Fidas Verona, bilancio positivo: crescono nuovi donatori e sangue donato

Nel 2018 i volontari hanno raccolto in totale 21.381 unità di sangue, 118 in più del 2017. Sono stati 1.052 quelli che si sono avvicinati per la prima volta ai centri trasfusionali, il 20% in più rispetto all'anno prima

La presidente di Fidas Chiara Donadelli

Bilancio 2018 positivo per i donatori di sangue di Fidas Verona. Lo scorso anno i volontari hanno raccolto in totale 21.381 unità di sangue, 118 in più del 2017 (allora erano state 21.263 in tutto). Sono cresciuti anche i nuovi donatori che hanno allungato il braccio per solidarietà: sono stati 1.052 quelli che si sono avvicinati per la prima volta ai centri trasfusionali, il 20% in più rispetto agli 876 del 2017. Nel complesso sono stati 176 i nuovi donatori "reclutati" grazie all'opera di sensibilizzazione dei volontari.

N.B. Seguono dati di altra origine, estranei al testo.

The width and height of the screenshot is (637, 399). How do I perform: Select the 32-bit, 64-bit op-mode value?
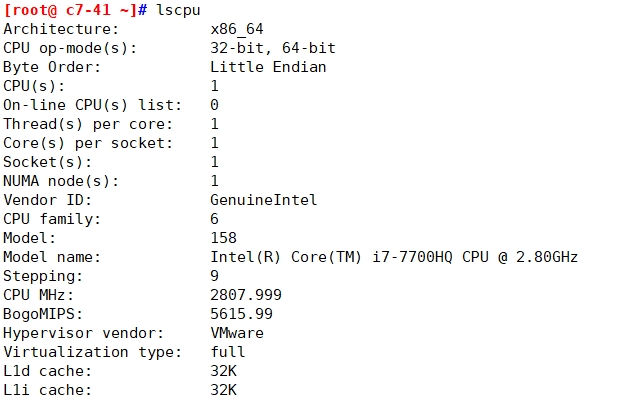coord(273,48)
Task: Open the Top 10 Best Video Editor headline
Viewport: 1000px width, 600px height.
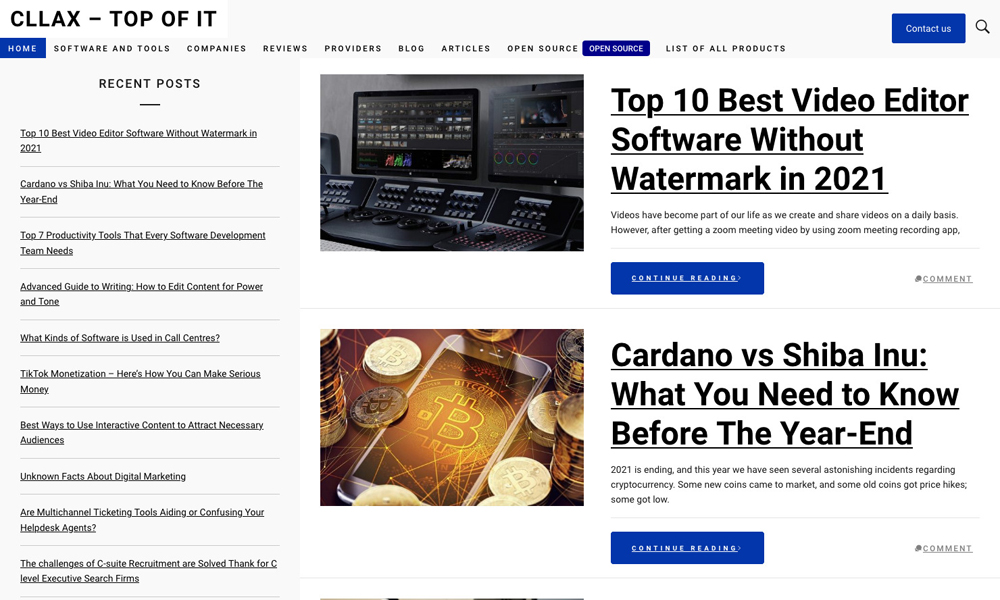Action: point(789,139)
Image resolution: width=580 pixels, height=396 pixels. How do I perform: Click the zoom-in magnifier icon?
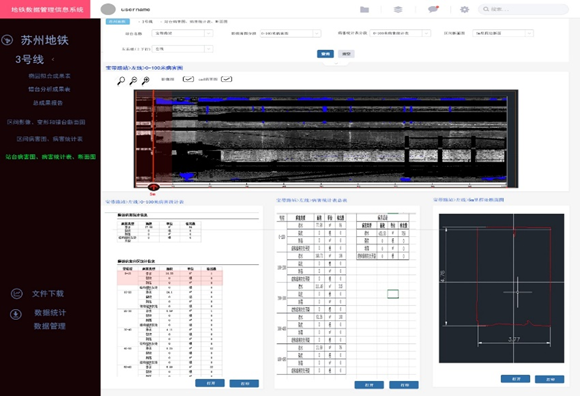tap(146, 81)

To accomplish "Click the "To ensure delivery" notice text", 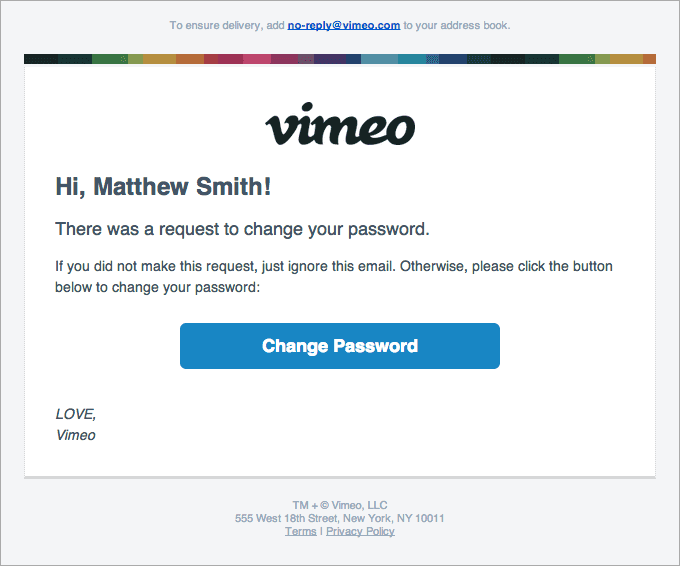I will pyautogui.click(x=227, y=25).
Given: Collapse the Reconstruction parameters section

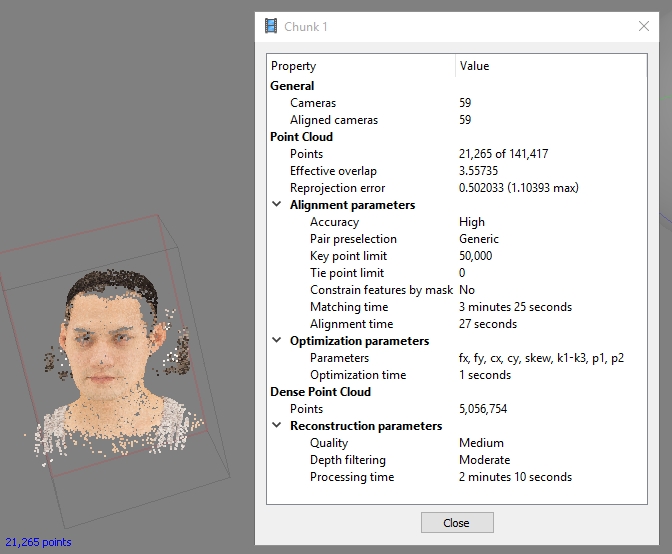Looking at the screenshot, I should (x=277, y=426).
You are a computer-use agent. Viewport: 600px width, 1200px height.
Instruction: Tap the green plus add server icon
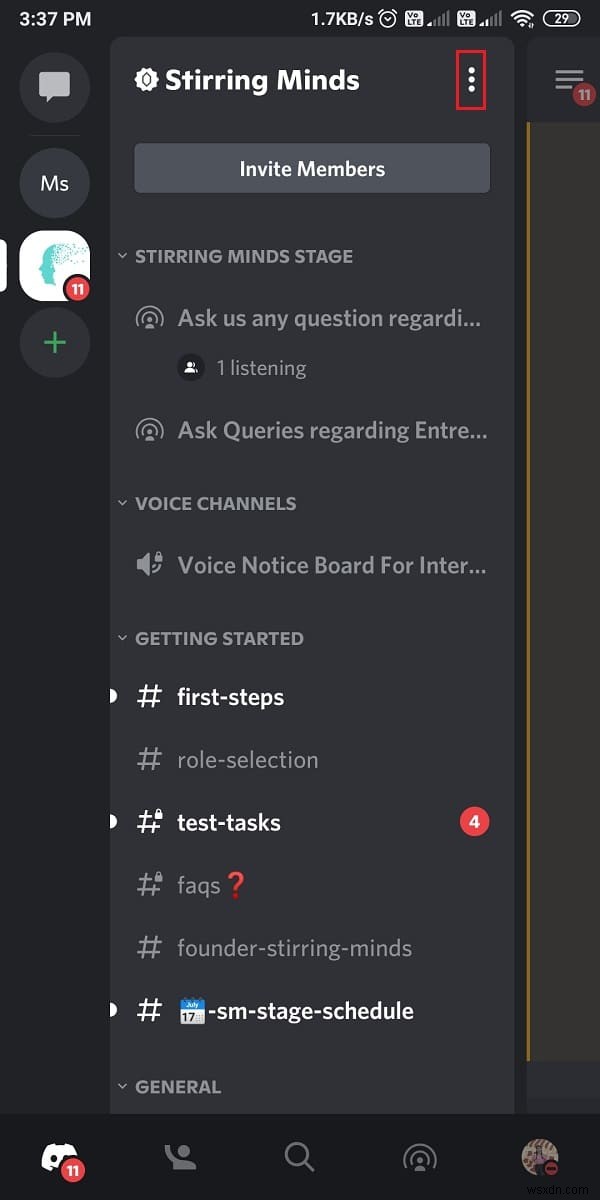pyautogui.click(x=55, y=343)
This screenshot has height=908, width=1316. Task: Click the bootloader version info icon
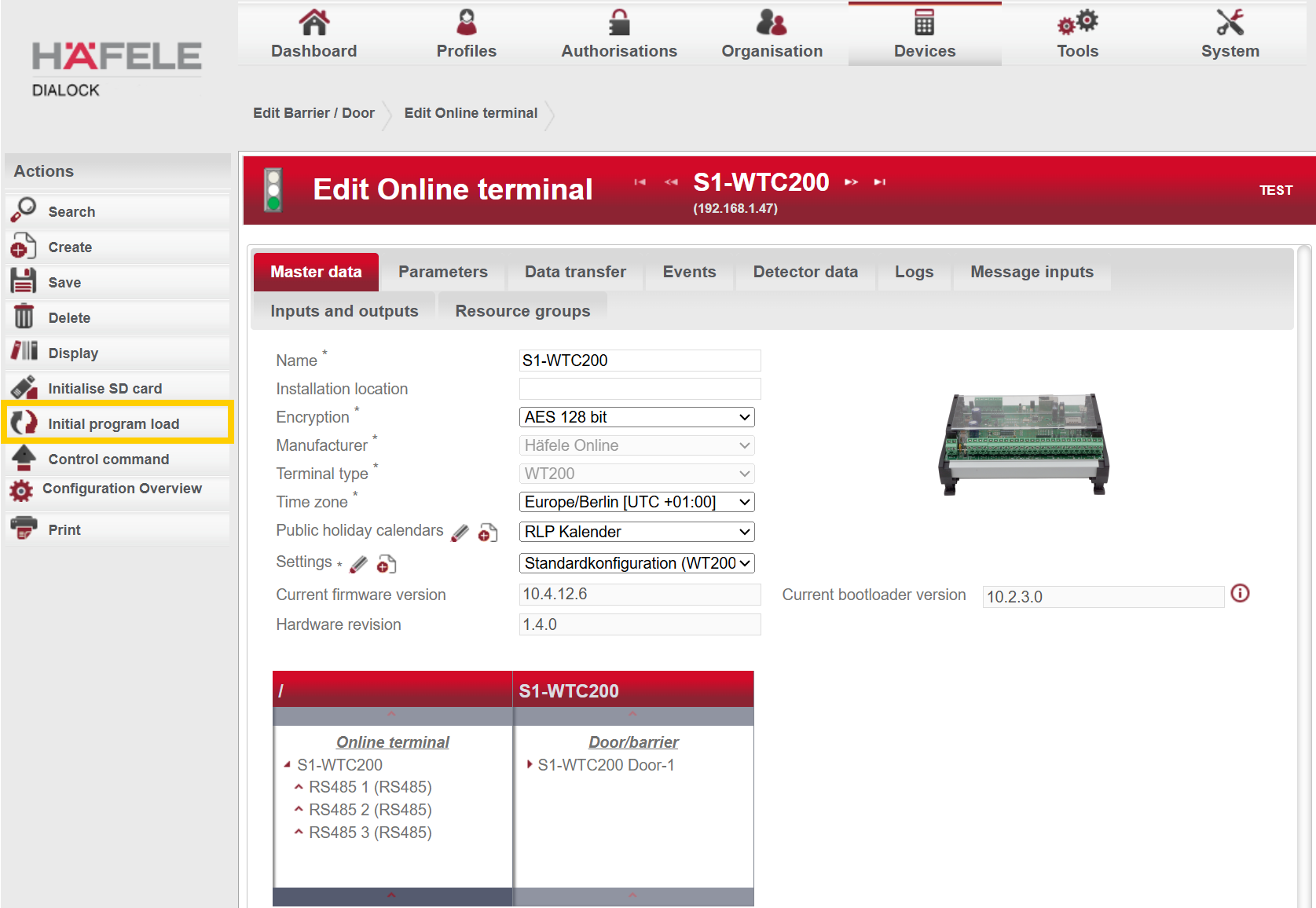pyautogui.click(x=1240, y=593)
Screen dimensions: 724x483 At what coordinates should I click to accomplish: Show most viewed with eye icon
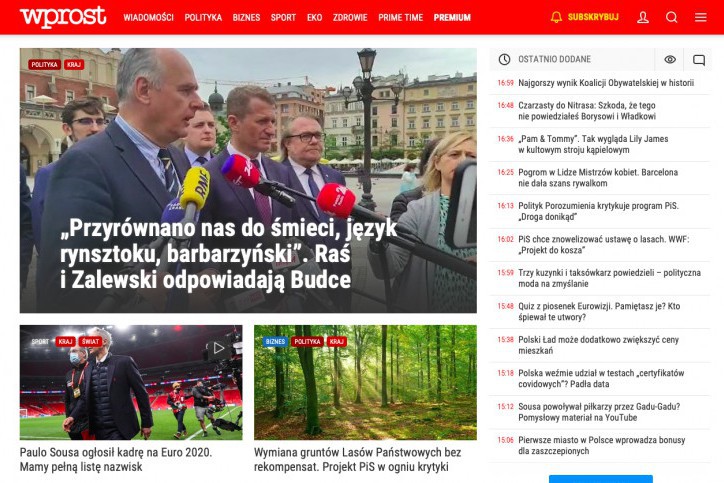[x=670, y=59]
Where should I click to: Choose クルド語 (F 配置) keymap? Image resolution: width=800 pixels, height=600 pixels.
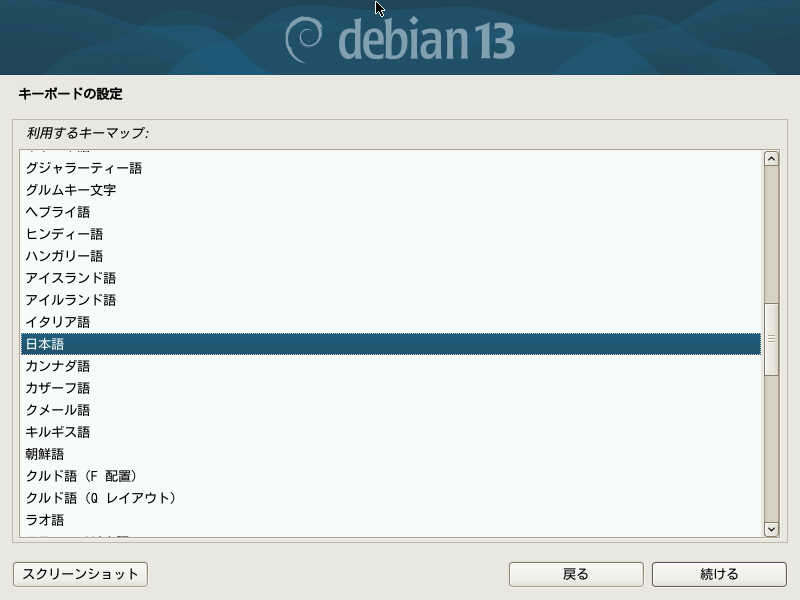391,476
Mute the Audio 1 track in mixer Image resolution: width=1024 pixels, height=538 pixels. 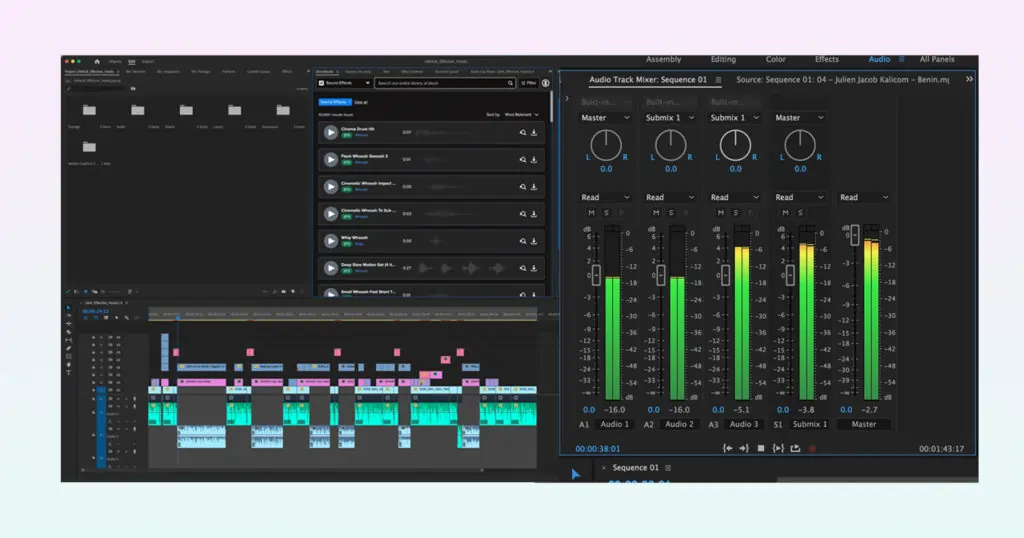pyautogui.click(x=591, y=213)
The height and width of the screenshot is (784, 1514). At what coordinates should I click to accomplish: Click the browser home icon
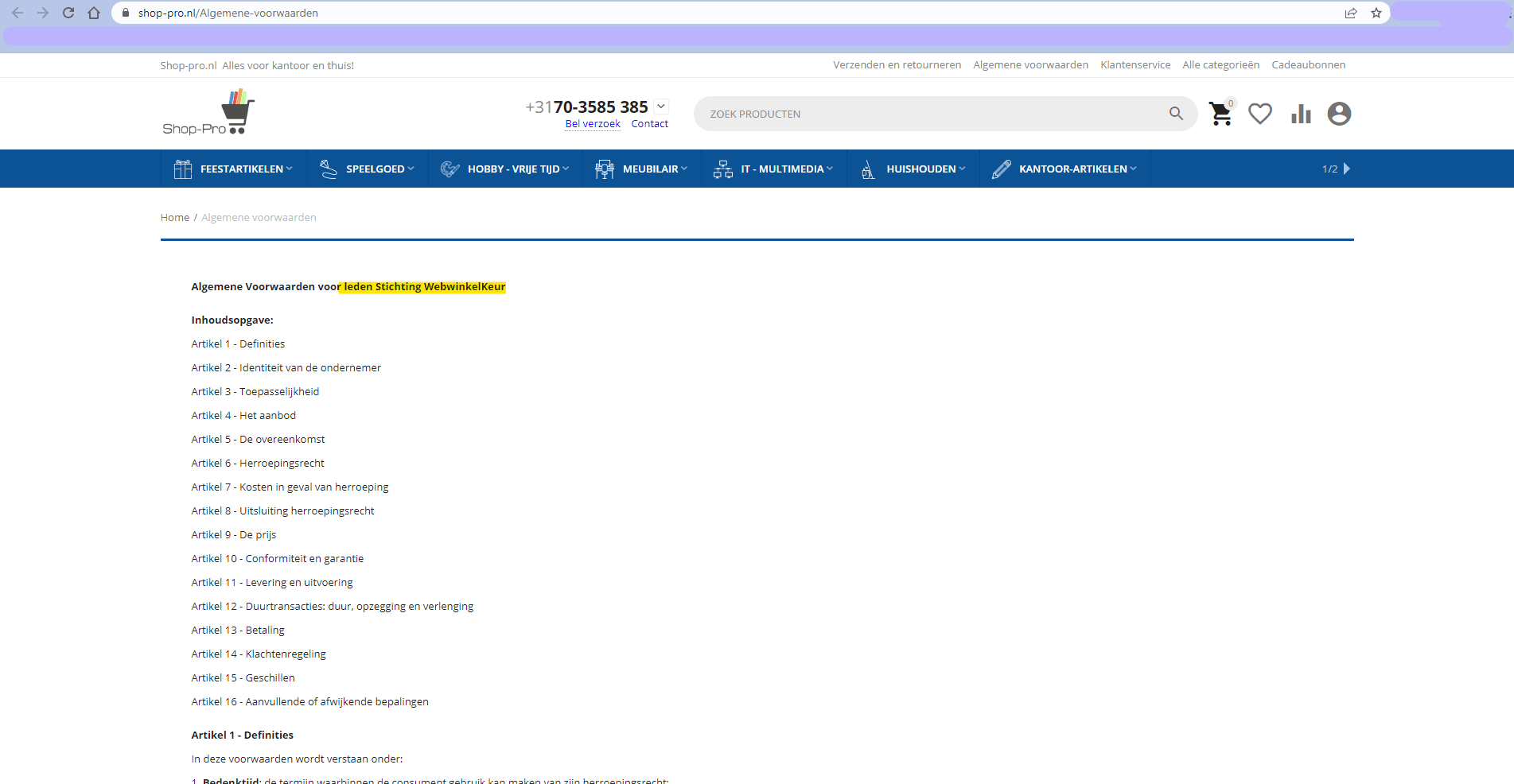[94, 13]
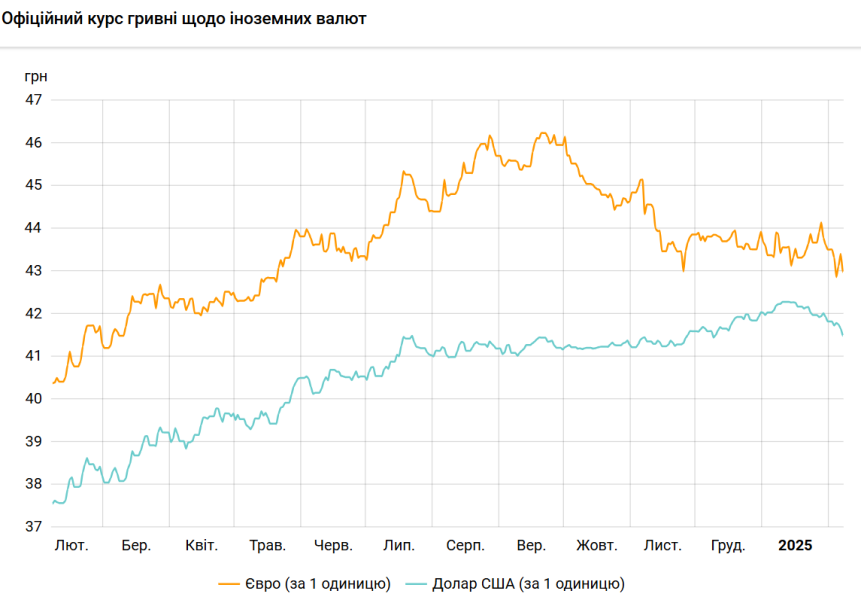
Task: Click the chart title about офіційний курс гривні
Action: coord(184,19)
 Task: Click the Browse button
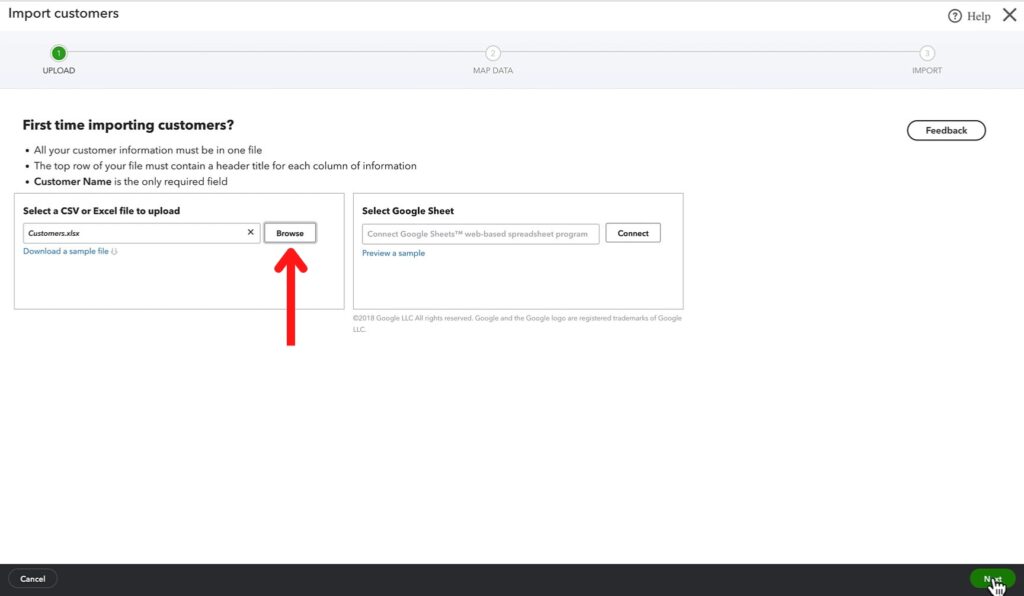coord(289,232)
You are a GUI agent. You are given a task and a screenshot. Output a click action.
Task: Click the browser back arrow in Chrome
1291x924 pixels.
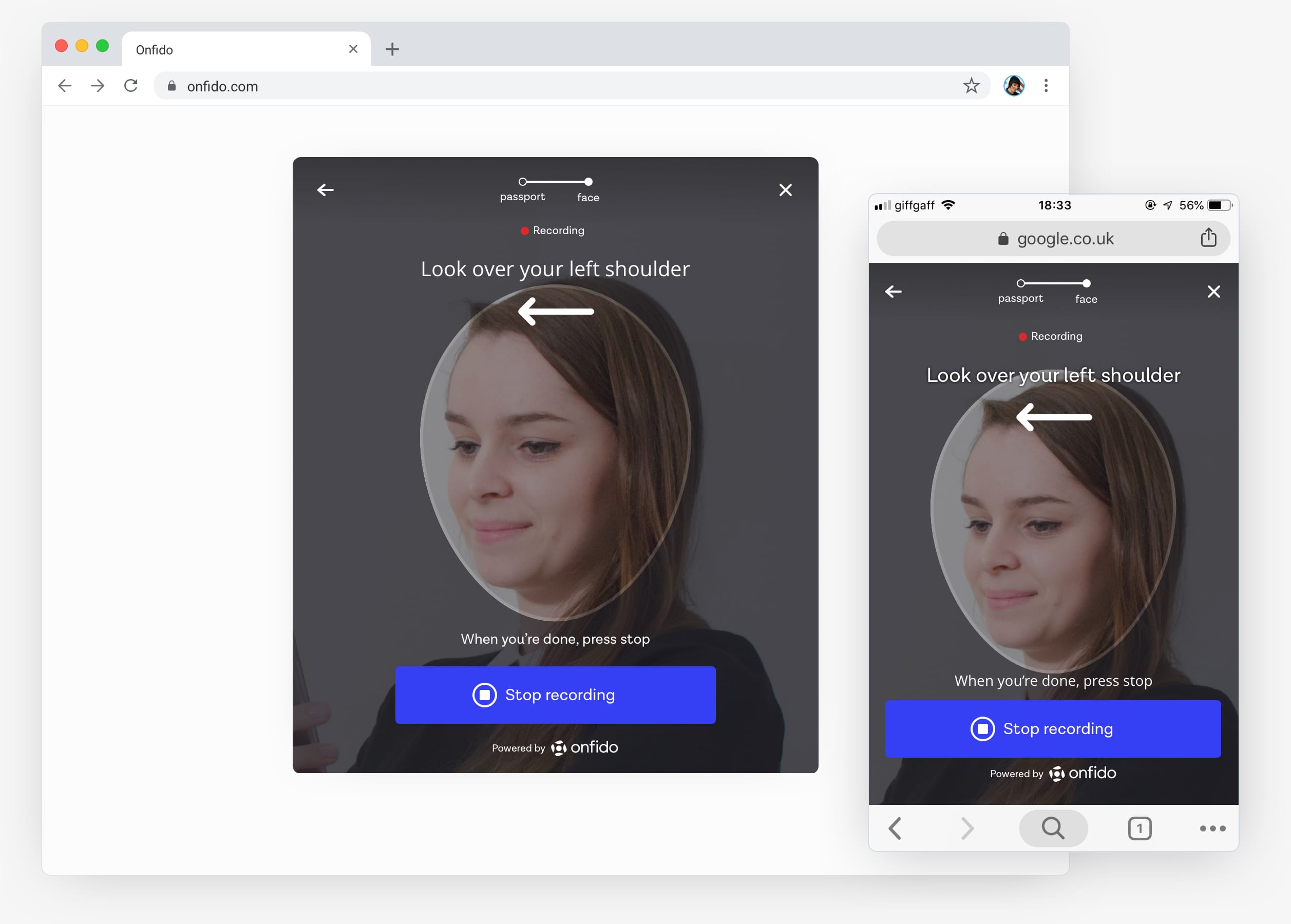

È incoraggiante registrare una crescita così consistente di nuovi donatori, frutto dell'incessante attività di promozione messa in campo dalle nostre 78 sezioni, sparse fra città e provincia - ha sottolineato la presidente provinciale Chiara Donadelli - Fondamentale, inoltre, è la presenza dei nostri volontari nelle scuole veronesi, per innestare nelle nuove generazioni la cultura del dono. Negli anni questa attività ha fatto nascere ben otto sezioni di Fidas Verona negli istituti. Accanto alla ricerca di nuovi donatori, poi, resta alto l'impegno a stimolare i donatori attivi alla regolarità: l'anno scorso sono stati 11.764 quelli che hanno continuato a donare, in leggera flessione (43 in meno) rispetto al 2017.

Donare è semplice: basta essere in buona salute, pesare almeno 50 chilogrammi e avere un'età compresa tra i 18 e i 65 anni. Tutti gli aspiranti donatori vengono sottoposti a un accertamento medico per verificarne l'idoneità.
Da alcuni anni, inoltre, è attivo il sistema di chiamata, condiviso con Avis e Asfa, che permette di programmare la propria donazione senza perdite di tempo. Per fissare un appuntamento basta chiamare il numero verde gratuito 800.310.611.

«Trapianti, terapie mediche e interventi chirurgici richiedono grandi quantità di sangue: a Verona il fabbisogno è in media di 200 sacche al giorno - ha concluso Donadelli - Per questo è importante tenere alta l'attenzione e proseguire nella capillare attività di promozione, al fine di garantire una continuità di approvvigionamenti al sistema sangue. Il dono è un gesto anonimo che non costa nulla, ma fa la differenza nella vita di qualcun altro».